#### Required tasks:
- a) According to the passage on the Absent Teacher Reserve pool, who created the pool?
- b) List every organization, publication, and person that the passage on the Absent Teacher Reserve pool names.
- c) Continue the passage on the Absent Teacher Reserve pool from its last sentence.

It looks like the death of the city Department of Education’s Absent Teacher Reserve pool, sometimes called the “rubber room,” was greatly exaggerated, Chalkbeat reports. And now teachers assigned to this pool, including some who really shouldn’t be teaching at all, will be given positions back in front of classrooms.
The reserve pool, for the uninitiated, is a place where teachers go when schools’ budgets are cut and/or when principals simply don’t want them teaching but tenure rules obligate DOE to keep them on the payroll.
“We never announced to principals, superintendents or to press that the changes we are making mean the end of the ATR, full stop,” snapped a DOE spokesperson in response to questions from Chalkbeat. Actually, DOE has been trying to reduce or eliminate it altogether for years. Yet it should never have existed from the start.
Ex-Mayor Michael Bloomberg created the pool because he refused to place unwanted teachers back into classrooms, but the union contract wouldn’t let him fire them. Yet now, under new policies, DOE will let those who got assigned to teach during the pandemic remain in permanent positions, even though they’re not the ones principals necessarily want.

#### Given data:
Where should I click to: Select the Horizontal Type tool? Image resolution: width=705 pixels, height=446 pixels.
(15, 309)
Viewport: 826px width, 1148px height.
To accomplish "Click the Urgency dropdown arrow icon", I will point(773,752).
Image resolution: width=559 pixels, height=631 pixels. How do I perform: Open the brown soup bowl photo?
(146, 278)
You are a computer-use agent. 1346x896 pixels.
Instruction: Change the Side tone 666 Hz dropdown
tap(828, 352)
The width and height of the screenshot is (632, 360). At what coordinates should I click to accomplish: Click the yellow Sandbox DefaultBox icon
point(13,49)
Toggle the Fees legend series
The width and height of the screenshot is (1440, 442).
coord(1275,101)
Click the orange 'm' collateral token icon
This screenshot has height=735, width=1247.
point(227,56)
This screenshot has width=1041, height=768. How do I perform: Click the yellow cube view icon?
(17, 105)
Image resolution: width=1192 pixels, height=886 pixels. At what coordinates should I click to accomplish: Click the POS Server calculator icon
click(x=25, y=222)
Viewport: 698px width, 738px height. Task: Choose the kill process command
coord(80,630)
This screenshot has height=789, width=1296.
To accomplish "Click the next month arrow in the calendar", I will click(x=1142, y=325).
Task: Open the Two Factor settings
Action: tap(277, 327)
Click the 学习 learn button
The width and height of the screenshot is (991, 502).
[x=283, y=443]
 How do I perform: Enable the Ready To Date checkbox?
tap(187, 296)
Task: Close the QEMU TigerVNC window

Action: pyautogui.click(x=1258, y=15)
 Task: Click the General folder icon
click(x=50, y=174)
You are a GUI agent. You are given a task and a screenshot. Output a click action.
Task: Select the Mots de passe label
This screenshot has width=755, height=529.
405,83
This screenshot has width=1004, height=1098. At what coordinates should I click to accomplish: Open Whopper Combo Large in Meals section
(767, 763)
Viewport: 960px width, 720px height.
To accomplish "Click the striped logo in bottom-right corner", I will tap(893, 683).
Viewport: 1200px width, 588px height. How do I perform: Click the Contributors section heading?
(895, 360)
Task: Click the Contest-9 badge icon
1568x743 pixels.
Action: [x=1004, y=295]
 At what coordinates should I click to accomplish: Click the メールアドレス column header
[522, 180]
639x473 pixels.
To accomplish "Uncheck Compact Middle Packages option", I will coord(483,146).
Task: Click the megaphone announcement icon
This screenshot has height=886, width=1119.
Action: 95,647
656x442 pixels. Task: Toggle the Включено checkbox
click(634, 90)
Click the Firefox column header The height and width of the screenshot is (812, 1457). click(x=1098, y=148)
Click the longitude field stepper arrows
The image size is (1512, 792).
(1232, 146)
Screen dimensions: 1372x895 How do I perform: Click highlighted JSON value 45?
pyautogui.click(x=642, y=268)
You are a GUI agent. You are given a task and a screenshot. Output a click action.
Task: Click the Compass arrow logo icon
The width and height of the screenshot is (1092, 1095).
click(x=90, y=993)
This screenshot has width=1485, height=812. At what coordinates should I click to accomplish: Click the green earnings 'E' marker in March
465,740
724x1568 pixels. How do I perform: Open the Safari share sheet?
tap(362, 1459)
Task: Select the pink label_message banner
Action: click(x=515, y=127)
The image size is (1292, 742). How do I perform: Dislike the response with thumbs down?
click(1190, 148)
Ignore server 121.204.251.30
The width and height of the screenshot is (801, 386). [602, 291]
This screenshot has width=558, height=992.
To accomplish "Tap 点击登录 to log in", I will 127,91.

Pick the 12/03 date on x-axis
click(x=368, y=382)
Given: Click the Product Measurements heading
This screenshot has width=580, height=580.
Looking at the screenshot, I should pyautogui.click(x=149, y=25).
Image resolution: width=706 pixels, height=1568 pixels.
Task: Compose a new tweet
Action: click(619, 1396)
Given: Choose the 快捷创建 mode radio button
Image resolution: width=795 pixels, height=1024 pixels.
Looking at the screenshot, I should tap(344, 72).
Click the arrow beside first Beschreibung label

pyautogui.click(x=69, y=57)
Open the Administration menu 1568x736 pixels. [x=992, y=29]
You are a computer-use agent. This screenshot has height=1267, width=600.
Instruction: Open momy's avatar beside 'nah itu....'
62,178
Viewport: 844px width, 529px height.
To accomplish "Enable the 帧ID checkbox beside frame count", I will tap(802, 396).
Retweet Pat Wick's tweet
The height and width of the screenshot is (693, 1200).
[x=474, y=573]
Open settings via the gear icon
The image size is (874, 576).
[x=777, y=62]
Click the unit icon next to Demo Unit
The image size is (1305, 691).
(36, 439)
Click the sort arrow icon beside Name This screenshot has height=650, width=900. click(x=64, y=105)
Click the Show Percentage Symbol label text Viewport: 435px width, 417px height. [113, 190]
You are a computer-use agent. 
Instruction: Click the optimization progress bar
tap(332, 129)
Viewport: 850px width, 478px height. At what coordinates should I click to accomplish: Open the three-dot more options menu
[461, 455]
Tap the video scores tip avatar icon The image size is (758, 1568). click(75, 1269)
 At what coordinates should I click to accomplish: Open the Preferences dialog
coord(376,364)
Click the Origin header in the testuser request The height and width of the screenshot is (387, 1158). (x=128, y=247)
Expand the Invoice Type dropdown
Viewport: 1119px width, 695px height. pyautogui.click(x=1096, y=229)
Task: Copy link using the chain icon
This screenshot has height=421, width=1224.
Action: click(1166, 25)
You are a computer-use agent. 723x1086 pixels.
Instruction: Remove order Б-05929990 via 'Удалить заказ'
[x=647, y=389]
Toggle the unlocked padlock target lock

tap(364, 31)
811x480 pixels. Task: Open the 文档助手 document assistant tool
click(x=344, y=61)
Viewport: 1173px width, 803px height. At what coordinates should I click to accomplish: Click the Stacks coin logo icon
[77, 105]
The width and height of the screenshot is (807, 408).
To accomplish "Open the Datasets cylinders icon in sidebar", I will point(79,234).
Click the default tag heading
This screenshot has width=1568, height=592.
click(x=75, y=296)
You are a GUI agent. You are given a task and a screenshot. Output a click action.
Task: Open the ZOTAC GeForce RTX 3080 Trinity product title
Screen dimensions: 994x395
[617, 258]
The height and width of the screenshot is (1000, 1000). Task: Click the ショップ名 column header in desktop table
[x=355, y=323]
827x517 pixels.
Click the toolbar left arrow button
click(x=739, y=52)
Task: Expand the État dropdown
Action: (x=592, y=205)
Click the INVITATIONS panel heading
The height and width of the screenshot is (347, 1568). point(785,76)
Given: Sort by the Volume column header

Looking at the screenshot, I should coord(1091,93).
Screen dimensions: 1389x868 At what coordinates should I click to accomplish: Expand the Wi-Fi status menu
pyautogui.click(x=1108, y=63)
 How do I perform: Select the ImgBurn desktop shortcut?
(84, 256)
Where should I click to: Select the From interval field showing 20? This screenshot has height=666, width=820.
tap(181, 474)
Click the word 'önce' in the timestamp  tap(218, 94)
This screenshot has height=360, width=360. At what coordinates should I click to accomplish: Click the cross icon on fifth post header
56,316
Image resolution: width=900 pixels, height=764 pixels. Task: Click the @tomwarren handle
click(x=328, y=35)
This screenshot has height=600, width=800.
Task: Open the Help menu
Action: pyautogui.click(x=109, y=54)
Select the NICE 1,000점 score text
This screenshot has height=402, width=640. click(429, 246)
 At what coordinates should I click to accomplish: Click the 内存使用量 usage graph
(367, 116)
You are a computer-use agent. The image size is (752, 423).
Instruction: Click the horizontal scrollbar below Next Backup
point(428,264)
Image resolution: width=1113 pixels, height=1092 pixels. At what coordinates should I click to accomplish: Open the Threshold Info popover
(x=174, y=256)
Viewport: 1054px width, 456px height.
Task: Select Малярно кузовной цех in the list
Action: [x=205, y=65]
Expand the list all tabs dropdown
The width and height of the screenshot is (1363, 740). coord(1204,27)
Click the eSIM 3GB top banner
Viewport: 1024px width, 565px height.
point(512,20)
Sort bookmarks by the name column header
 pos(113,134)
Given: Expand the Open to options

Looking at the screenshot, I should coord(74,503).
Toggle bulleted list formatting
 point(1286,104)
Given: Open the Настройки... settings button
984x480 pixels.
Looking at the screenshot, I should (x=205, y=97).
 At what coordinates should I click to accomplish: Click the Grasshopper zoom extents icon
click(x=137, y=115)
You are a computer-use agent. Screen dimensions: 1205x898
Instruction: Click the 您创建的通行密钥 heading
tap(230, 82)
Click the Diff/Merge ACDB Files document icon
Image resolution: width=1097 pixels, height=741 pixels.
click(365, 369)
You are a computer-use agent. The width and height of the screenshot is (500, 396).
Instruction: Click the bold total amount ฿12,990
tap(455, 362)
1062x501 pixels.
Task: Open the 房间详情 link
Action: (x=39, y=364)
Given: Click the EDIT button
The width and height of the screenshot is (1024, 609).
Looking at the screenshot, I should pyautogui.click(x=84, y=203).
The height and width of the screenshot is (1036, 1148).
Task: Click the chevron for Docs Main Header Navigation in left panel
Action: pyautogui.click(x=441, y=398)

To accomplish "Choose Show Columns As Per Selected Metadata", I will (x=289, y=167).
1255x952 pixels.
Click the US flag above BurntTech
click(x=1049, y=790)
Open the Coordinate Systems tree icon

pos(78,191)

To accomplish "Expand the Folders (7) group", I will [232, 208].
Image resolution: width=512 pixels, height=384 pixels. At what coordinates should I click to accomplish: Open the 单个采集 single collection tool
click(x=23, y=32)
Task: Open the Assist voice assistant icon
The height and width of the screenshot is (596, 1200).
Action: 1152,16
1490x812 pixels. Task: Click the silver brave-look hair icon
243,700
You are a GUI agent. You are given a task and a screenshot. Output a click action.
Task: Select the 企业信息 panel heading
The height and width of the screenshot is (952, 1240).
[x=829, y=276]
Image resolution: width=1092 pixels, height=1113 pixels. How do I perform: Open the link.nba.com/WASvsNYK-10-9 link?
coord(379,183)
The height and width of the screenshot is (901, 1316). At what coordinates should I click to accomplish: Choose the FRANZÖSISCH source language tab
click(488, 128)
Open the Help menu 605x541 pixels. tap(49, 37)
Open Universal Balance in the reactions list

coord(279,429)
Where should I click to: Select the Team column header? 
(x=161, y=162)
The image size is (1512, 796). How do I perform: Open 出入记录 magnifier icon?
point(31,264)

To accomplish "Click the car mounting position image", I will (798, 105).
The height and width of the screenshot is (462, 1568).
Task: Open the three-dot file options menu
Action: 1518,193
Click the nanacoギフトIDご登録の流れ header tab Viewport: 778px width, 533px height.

#### Answers for each item:
- a) Ex-Mayor Michael Bloomberg created the pool.

- b)
- The city Department of Education (DOE)
- Chalkbeat
- Michael Bloomberg

- c)
“It’s a terrible decision against the interest of children and families,” said Dan Weisberg, a former Education Department official who helped set up the ATR under Bloomberg. “If they have a teacher who hasn’t taught in a classroom, who hasn’t taught in five years, are they going to disclose the fact that that teacher received an unsatisfactory rating and hasn’t taught in five years?”
The move will help the DOE reduce class sizes, and principals have no gripes since the ATRs will be paid for by DOE rather than from an individual school’s budget.
During the pandemic, many schools faced staffing shortages as teachers were needed for both in-person and online instruction. In response, the Education Department placed ATRs in year-long assignments, which will now become permanent placements in the new school term.
Under Mayor Bill de Blasio, DOE had indeed sought to reduce the number of people in the ATR pool by bringing fewer misconduct or incompetence charges against tenured teachers than during the Bloomberg years. In 2019, The Post noted that the number of termination cases brought and the number of teachers fired each year after disciplinary trials also dipped during the first six years of de Blasio’s term.
One reason the ATR is never likely to disappear is that some teaching positions may be axed, especially as school enrollment falls. And there will be teachers scoring unsatisfactory or poor performance ratings or facing disciplinary charges who cannot return to the classroom until the allegations of misconduct or incompetence have been investigated. If teachers can’t ever be let go, there will always be a reserve.
Yet those who aren’t the very best shouldn’t remain on the payroll, at taxpayers’ expense. And those who shouldn’t be in the classroom, well . . . shouldn’t be in the classroom.
Maybe the city will one day get a mayor who can manage to secure a teachers’ contract that lets bad teachers be fired, rather than sent to rubber rooms or, worse, allowed to keep teaching. OK, that’s a dream. But until that day, taxpayers and students will suffer.